Personal information
- Full name: Mark Adam Paul Dale
- Born: 16 March 1982 (age 44) Nottingham, Nottinghamshire, England
- Batting: Right-handed

Domestic team information
- 2006-present: Northumberland
- 2004-2005: Herefordshire
- 2003-2005: Durham UCCE
- 2001-2002: Worcestershire Cricket Board

Career statistics
| Competition | FC | LA |
| Matches | 6 | 2 |
| Runs scored | 241 | 0 |
| Batting average | 26.77 | 0.00 |
| 100s/50s | –/– | –/– |
| Top score | 48 | 0 |
| Balls bowled | 72 | – |
| Wickets | 1 | – |
| Bowling average | 66.00 | – |
| 5 wickets in innings | – | – |
| 10 wickets in match | – | – |
| Best bowling | 1/34 | – |
| Catches/stumpings | –/– | –/– |
- Source: Cricinfo, 1 November 2010

= Mark Dale =

English cricketer

Mark Adam Paul Dale (born 16 March 1982) is an English cricketer. Dale is a right-handed batsman. He was born at Nottingham, Nottinghamshire.

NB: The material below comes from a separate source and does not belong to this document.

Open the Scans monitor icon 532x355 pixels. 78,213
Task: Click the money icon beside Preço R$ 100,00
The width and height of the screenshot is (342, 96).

Dale represented the Worcestershire Cricket Board in two List A matches against Buckinghamshire in the 1st round of the 2002 Cheltenham & Gloucester Trophy which was played in 2001 and the Sussex Cricket Board 2nd round of the 2003 Cheltenham & Gloucester Trophy which was played in 2002.

In 2003, Dale made his debut in first-class cricket for Durham University CCCE against Nottinghamshire. From 2003 to 2005, he represented the university in six first-class matches, the last of which came against Leicestershire. In his six first-class matches, he scored 241 runs at a batting average of 26.77, with a high score of 48. With the ball he took a single wicket at a bowling average of 66.00, with best figures of 1/34.

Dale joined Herefordshire in 2004, making his debut for the county in the Minor Counties Championship against Dorset. From 2004 to 2005, he represented the county in five Minor Counties Championship matches, the last of which came against Berkshire. In 2006, Dale joined Northumberland, making his debut for the county in the Minor Counties Championship against Lincolnshire. From 2006 to present, he has played 18 Championship matches for the county. Dale has also represented the county in 9 MCCA Knockout Trophy matches to date.